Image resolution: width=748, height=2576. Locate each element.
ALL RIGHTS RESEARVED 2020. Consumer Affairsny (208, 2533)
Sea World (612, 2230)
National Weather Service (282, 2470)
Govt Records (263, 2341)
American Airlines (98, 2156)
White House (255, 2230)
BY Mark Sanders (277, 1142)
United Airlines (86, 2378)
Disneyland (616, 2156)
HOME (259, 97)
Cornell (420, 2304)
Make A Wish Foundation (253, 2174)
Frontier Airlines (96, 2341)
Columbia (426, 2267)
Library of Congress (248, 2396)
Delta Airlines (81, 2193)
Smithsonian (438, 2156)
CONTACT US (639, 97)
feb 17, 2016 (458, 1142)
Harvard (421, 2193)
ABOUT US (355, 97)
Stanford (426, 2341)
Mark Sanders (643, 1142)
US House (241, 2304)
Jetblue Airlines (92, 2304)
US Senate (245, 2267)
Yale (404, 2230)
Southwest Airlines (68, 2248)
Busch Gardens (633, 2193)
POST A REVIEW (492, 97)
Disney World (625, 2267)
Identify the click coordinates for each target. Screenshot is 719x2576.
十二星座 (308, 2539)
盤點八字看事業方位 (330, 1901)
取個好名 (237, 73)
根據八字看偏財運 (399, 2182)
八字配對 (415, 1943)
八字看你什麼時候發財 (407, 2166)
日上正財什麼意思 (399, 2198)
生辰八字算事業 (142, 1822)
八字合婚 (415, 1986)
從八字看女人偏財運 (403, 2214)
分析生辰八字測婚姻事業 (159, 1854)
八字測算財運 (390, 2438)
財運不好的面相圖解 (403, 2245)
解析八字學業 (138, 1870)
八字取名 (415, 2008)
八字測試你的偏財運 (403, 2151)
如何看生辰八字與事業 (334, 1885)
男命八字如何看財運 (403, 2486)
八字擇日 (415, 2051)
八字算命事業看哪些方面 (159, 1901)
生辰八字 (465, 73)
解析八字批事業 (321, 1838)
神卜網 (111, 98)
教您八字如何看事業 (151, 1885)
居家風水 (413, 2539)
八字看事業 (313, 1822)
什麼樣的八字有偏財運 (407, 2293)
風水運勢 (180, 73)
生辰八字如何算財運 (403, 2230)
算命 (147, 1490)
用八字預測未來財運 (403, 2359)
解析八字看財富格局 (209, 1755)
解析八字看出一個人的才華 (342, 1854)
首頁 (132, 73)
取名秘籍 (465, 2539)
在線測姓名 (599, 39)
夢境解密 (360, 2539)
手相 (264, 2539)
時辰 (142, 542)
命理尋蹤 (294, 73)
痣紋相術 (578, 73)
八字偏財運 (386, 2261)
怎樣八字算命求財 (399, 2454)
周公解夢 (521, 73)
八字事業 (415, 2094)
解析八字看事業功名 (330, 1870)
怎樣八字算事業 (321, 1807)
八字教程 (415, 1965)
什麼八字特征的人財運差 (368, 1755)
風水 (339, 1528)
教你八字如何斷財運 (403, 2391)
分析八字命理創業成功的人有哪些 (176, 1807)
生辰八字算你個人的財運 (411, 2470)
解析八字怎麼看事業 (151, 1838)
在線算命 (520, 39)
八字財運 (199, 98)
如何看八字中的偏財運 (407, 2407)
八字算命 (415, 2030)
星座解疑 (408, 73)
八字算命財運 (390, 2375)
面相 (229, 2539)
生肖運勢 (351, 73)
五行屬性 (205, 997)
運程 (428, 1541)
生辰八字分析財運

### ASSIGNMENT
Copy exactly the line that contains "盤點八字看事業方位 (330, 1901)" and every line after it, up to and including the last line of the records.

### RESULT BELOW
盤點八字看事業方位 (330, 1901)
取個好名 (237, 73)
根據八字看偏財運 (399, 2182)
八字配對 (415, 1943)
八字看你什麼時候發財 (407, 2166)
日上正財什麼意思 (399, 2198)
生辰八字算事業 (142, 1822)
八字合婚 (415, 1986)
從八字看女人偏財運 (403, 2214)
分析生辰八字測婚姻事業 (159, 1854)
八字測算財運 (390, 2438)
財運不好的面相圖解 (403, 2245)
解析八字學業 (138, 1870)
八字取名 (415, 2008)
八字測試你的偏財運 (403, 2151)
如何看生辰八字與事業 (334, 1885)
男命八字如何看財運 (403, 2486)
八字擇日 (415, 2051)
八字算命事業看哪些方面 (159, 1901)
生辰八字 (465, 73)
解析八字批事業 (321, 1838)
神卜網 (111, 98)
教您八字如何看事業 (151, 1885)
居家風水 (413, 2539)
八字看事業 (313, 1822)
什麼樣的八字有偏財運 (407, 2293)
風水運勢 (180, 73)
生辰八字如何算財運 (403, 2230)
算命 (147, 1490)
用八字預測未來財運 (403, 2359)
解析八字看財富格局 (209, 1755)
解析八字看出一個人的才華 (342, 1854)
首頁 (132, 73)
取名秘籍 (465, 2539)
在線測姓名 (599, 39)
夢境解密 (360, 2539)
手相 (264, 2539)
時辰 (142, 542)
命理尋蹤 (294, 73)
痣紋相術 (578, 73)
八字偏財運 (386, 2261)
怎樣八字算命求財 (399, 2454)
周公解夢 (521, 73)
八字事業 (415, 2094)
解析八字看事業功名 (330, 1870)
怎樣八字算事業 (321, 1807)
八字教程 (415, 1965)
什麼八字特征的人財運差 (368, 1755)
風水 (339, 1528)
教你八字如何斷財運 (403, 2391)
分析八字命理創業成功的人有哪些 (176, 1807)
生辰八字算你個人的財運 (411, 2470)
解析八字怎麼看事業 (151, 1838)
在線算命 (520, 39)
八字財運 (199, 98)
如何看八字中的偏財運 (407, 2407)
八字算命 (415, 2030)
星座解疑 (408, 73)
八字算命財運 (390, 2375)
面相 (229, 2539)
生肖運勢 (351, 73)
五行屬性 (205, 997)
運程 (428, 1541)
生辰八字分析財運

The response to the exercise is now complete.